Work to be completed:
Please copy every row below word for word, without changing anything.

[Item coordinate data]
## Start

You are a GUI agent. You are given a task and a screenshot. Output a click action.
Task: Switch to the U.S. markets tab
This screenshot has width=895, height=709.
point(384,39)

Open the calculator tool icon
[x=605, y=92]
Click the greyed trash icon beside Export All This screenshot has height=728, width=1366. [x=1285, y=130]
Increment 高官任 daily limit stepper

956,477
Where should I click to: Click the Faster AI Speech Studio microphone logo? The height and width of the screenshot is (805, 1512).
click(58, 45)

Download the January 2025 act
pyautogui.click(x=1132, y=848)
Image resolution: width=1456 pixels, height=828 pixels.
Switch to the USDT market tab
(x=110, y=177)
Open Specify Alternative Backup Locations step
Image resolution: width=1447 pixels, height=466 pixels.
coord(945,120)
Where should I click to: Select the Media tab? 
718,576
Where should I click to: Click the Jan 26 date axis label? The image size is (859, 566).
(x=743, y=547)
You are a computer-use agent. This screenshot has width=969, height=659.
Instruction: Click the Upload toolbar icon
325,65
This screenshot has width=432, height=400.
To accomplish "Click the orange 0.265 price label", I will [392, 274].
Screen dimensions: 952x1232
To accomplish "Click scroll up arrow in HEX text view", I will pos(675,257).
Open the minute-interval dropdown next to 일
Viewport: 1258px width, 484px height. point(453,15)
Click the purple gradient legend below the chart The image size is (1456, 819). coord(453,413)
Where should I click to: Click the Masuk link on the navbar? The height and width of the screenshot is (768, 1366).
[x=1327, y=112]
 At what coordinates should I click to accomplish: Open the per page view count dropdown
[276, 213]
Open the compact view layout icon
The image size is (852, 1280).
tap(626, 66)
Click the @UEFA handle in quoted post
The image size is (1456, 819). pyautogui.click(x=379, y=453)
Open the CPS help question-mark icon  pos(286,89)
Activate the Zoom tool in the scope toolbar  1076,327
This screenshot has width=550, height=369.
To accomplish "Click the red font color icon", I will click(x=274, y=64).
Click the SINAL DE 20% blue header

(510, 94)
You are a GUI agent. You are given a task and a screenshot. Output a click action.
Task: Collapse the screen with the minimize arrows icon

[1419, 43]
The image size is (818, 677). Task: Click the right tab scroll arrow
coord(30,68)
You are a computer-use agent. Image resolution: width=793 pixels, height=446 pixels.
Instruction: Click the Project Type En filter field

## End

The answer:
You are a GUI agent. You are given a task and a screenshot. Output a click action.
Task: Switch to the U.S. markets tab
This screenshot has width=895, height=709.
point(384,39)

Open the calculator tool icon
[x=605, y=92]
Click the greyed trash icon beside Export All This screenshot has height=728, width=1366. [x=1285, y=130]
Increment 高官任 daily limit stepper

956,477
Where should I click to: Click the Faster AI Speech Studio microphone logo? The height and width of the screenshot is (805, 1512).
click(58, 45)

Download the January 2025 act
pyautogui.click(x=1132, y=848)
Image resolution: width=1456 pixels, height=828 pixels.
Switch to the USDT market tab
(x=110, y=177)
Open Specify Alternative Backup Locations step
Image resolution: width=1447 pixels, height=466 pixels.
coord(945,120)
Where should I click to: Select the Media tab? 
718,576
Where should I click to: Click the Jan 26 date axis label? The image size is (859, 566).
(x=743, y=547)
You are a computer-use agent. This screenshot has width=969, height=659.
Instruction: Click the Upload toolbar icon
325,65
This screenshot has width=432, height=400.
To accomplish "Click the orange 0.265 price label", I will [392, 274].
Screen dimensions: 952x1232
To accomplish "Click scroll up arrow in HEX text view", I will pos(675,257).
Open the minute-interval dropdown next to 일
Viewport: 1258px width, 484px height. point(453,15)
Click the purple gradient legend below the chart The image size is (1456, 819). coord(453,413)
Where should I click to: Click the Masuk link on the navbar? The height and width of the screenshot is (768, 1366).
[x=1327, y=112]
 At what coordinates should I click to accomplish: Open the per page view count dropdown
[276, 213]
Open the compact view layout icon
The image size is (852, 1280).
tap(626, 66)
Click the @UEFA handle in quoted post
The image size is (1456, 819). pyautogui.click(x=379, y=453)
Open the CPS help question-mark icon  pos(286,89)
Activate the Zoom tool in the scope toolbar  1076,327
This screenshot has width=550, height=369.
To accomplish "Click the red font color icon", I will click(x=274, y=64).
Click the SINAL DE 20% blue header

(510, 94)
You are a GUI agent. You are given a task and a screenshot. Output a click action.
Task: Collapse the screen with the minimize arrows icon

[1419, 43]
The image size is (818, 677). Task: Click the right tab scroll arrow
coord(30,68)
You are a computer-use agent. Image resolution: width=793 pixels, height=446 pixels.
Instruction: Click the Project Type En filter field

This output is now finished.